◆ Problem
Render the part of the listing from the line containing "Task: Switch to Full Module View toggle" through the end of the listing as a JSON list of strings, one string per line, with blank lines omitted. Leave the pictures out of the answer.
#### Exercise materials
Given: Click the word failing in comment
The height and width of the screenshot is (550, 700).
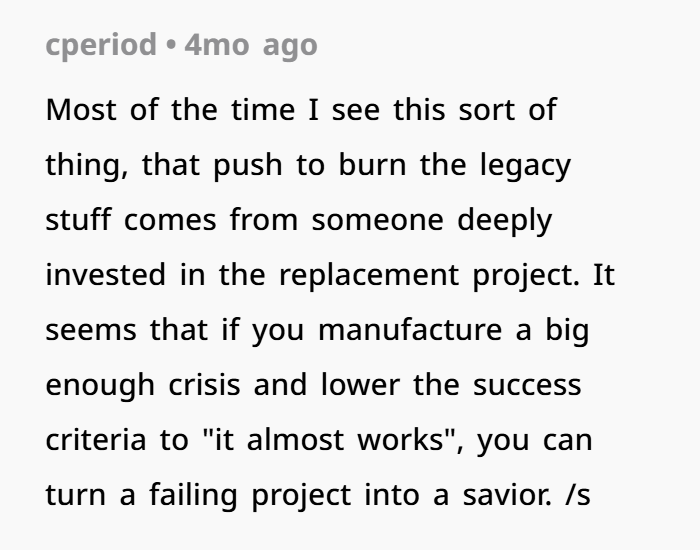Looking at the screenshot, I should coord(193,495).
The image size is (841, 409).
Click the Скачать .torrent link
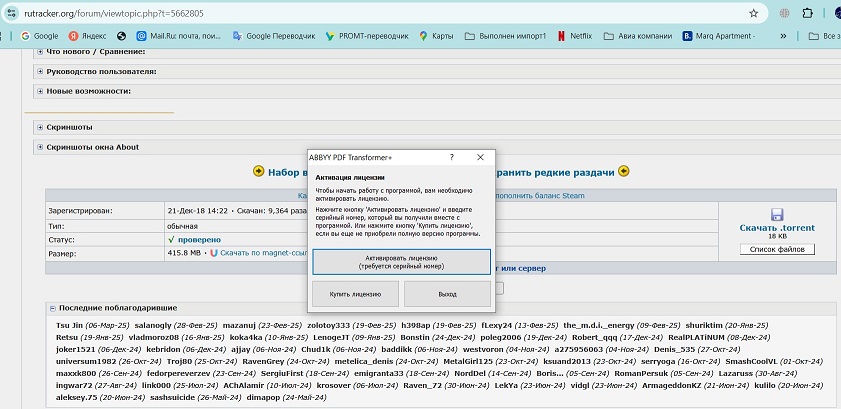click(777, 229)
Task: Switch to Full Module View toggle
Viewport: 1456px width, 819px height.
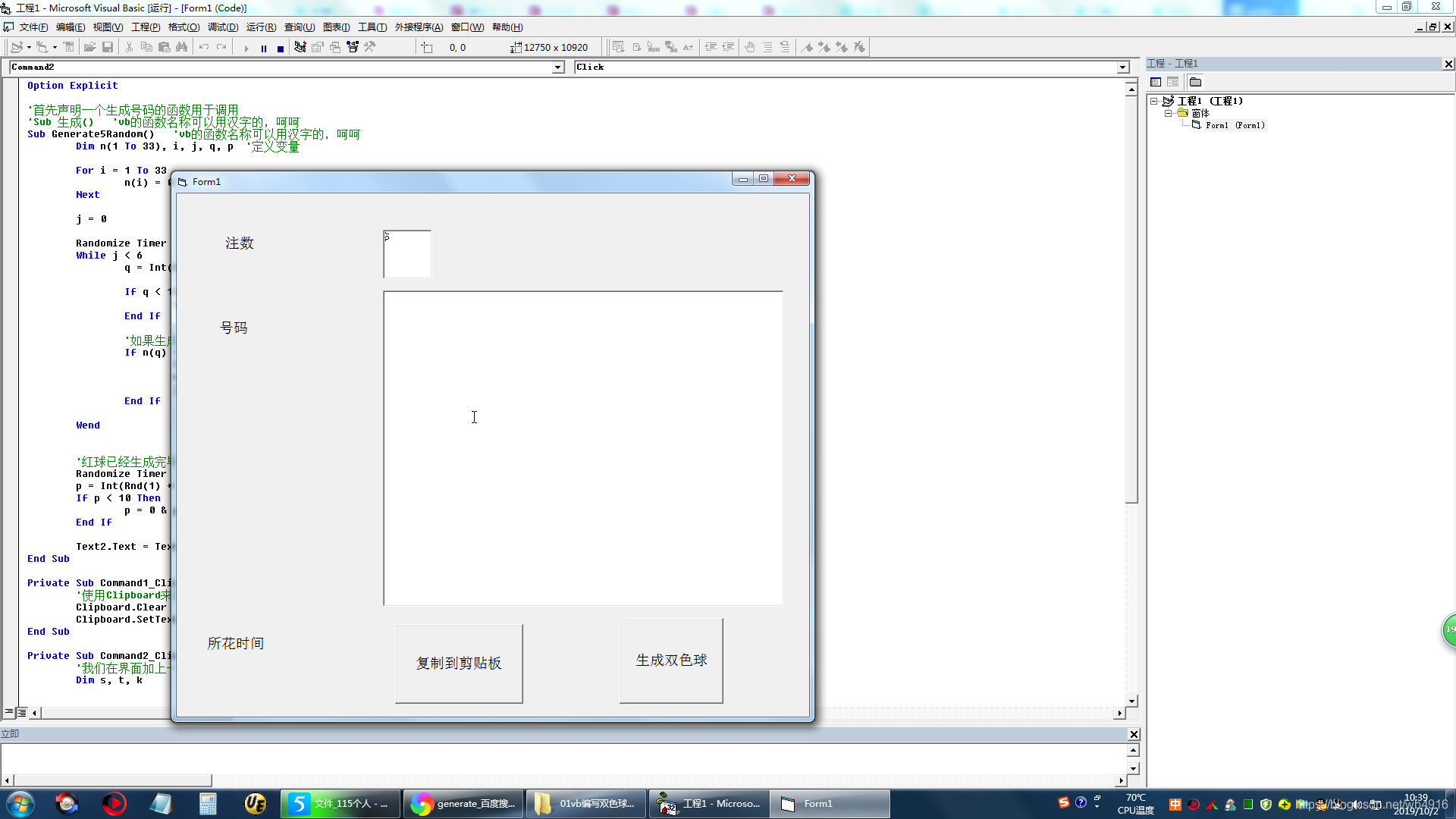Action: click(22, 713)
########
◆ Exercise solution
[
  "Task: Switch to Full Module View toggle",
  "Viewport: 1456px width, 819px height.",
  "Action: click(22, 713)"
]